One expects nothing less from a scholar/intellectual who honed his skills working on the Manhattan Project during World War II and ended his career as the Dana Professor Emeritus of the History of Science at Trinity College at Hartford, Connecticut. Like his life experiences, this book touches scientific and humanities bases.
Visual arts, literature, even calligraphy are represented in its eight hundred ninety-two pages and seen in its thirty-five color plates, line drawings, and more. What a resource! It has technical materials about the selected fruits, historical and sociologic background among its twenty-three chapters, and horticulture, plant physiology, and many biblical and secular writings.
The role of the Chinese flowering plum motif, criticism of Johnny Appleseed, and, and, and, and and. There is no end to the breadth of its offerings. This is no ordinary writer's anthology. For example, in the sixty-three pages about citron, oranges, lemons, grapefruits, and limes, it starts advising that the term 'citrus' comes from the Greek 'kedros,' and though disputed, there are really only three true species: the pommelo which is also called the 'shaddock' and is similar to grapefruit, the mandarin also known as a 'tangerine,' and the citron. The author correctly says that the first two are believed to have originated in China. He cites Tony Harrison's A Kumquat for John Keats, and in it one reads about one of many writings, but not a single Chinese tale told.

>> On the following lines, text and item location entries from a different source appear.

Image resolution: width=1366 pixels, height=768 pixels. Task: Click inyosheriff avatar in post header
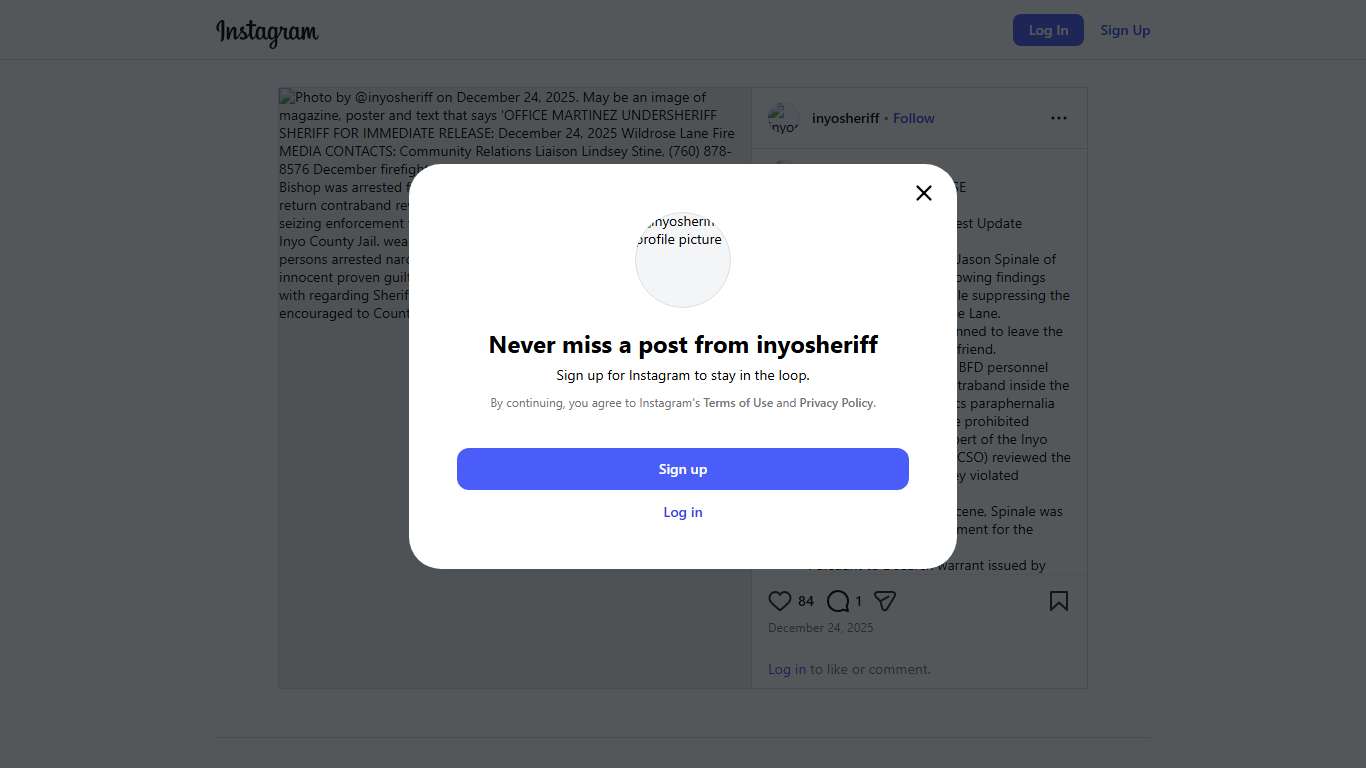point(784,119)
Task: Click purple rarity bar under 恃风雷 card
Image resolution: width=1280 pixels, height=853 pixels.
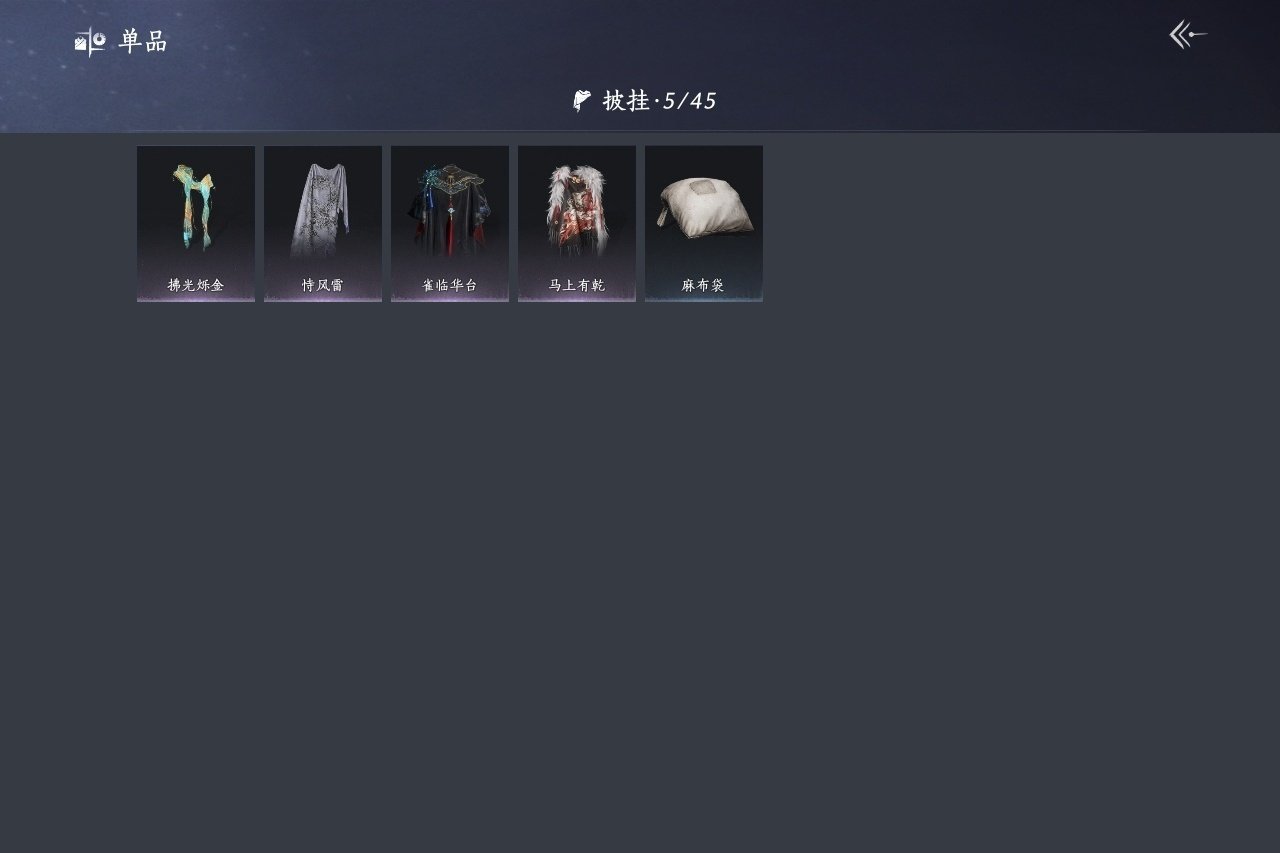Action: pyautogui.click(x=323, y=299)
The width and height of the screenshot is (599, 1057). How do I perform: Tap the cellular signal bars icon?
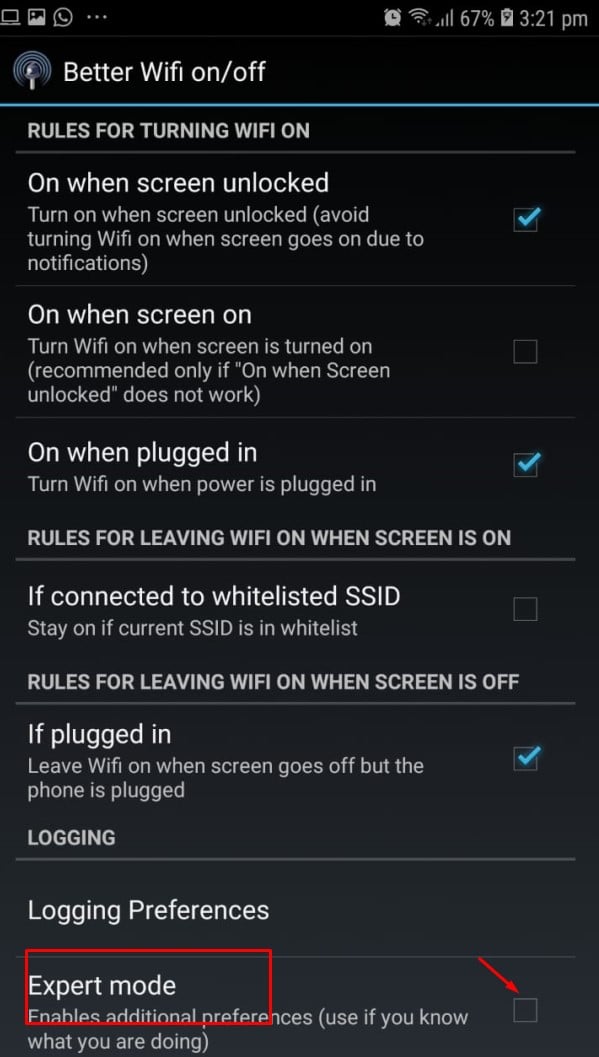[444, 19]
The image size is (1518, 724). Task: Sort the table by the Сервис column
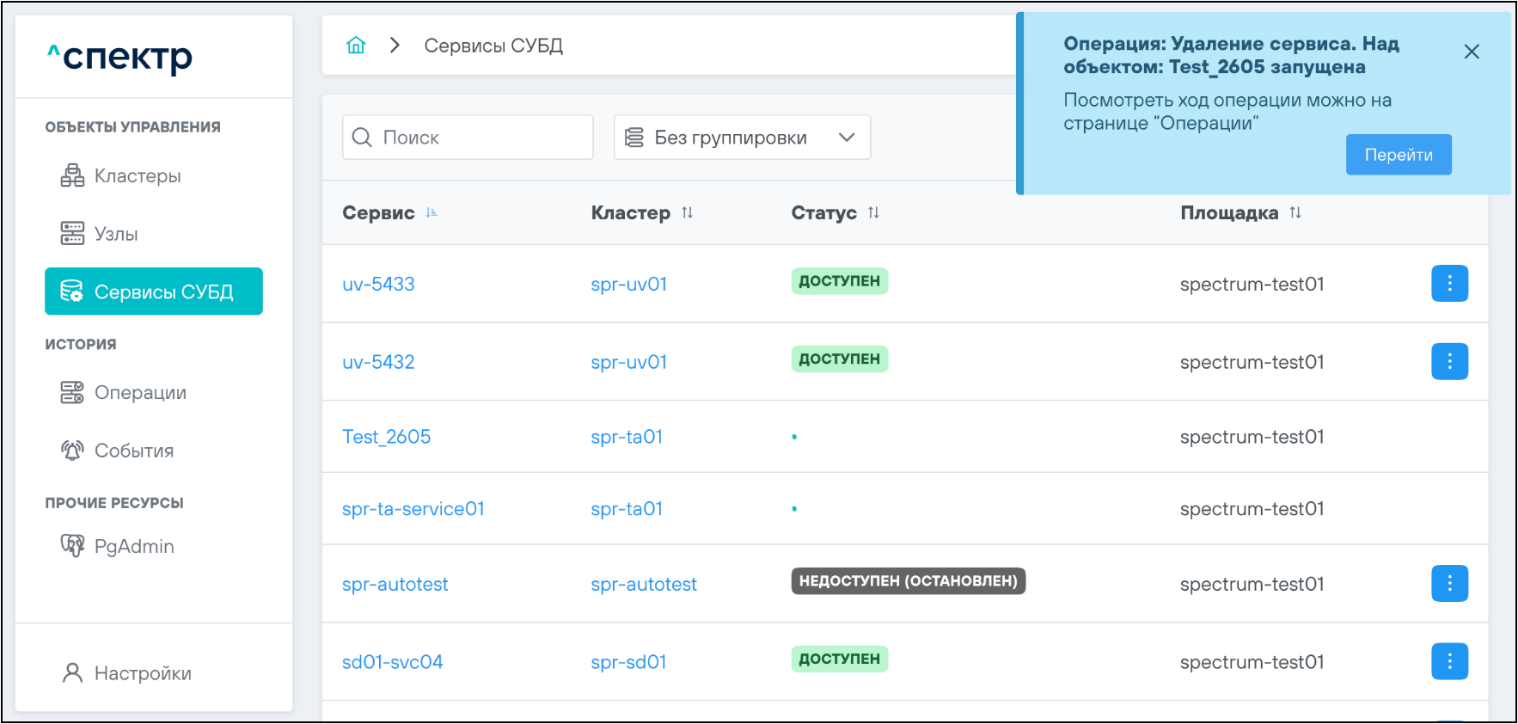pos(432,213)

Never mind, savor the mostly modern literary works and look for others. Bring your magnifying glass even though the introduction says 'the entire range of literary genres is represented...in some twenty-five languages (Arabic, Chinese, etc...).' Taste the very few Chinese items mixed with many, many more listed in the forty-three column 'Index of Works Cited' and the forty-two column 'Index of Artists, Authors, and Translators.'
The introduction says that 'foreign language texts are reproduced in English.' It does not tell you that some also appear in French, German, Italian, Latin, and Spanish. At the end of the book, with the above Indexes, each chapter has a wonderful reference list. This book's genesis was a personal collection of items for a lecture called 'Reflections on Food and Literature.' The author expanded on that when preparing to teach an undergraduate course on food.
Dr. Palter sees and shares three relevant issues about the fruits he finds writings about. The chapters are arranged by type of fruit. Included are defining their characteristics, how they grow and are harvested, the phenomenology of consuming them, and their cultural roles, fruit by fruit. He says the book's single objective is to entertain and stimulate the reader with pleasurable diversity. It does and educates even those who 'think they know.'
With our Chinese bent, we loved 'The Flowering Plum: A Chinese Interlude' which briefly summarizes the extensive role this fruit has had in the Chinese culture. It alone was worth the long hours required to browse through this entertaining heavyweight. There is much culture in this volume, but still we wish it had reached a thousand pages. Then it would have been worth its weight in gold, golden delicious apples we mean, and more that is if there were an index by culture.
This great book whets the appetite and we should be grateful. However, readers would be more grateful with such an index and another of key words. Each time we read then reread a fruit chapter, we find ourselves searching for something we recall. That said, Dr. Palter, how about an equally phenomenal sequel about vegetables?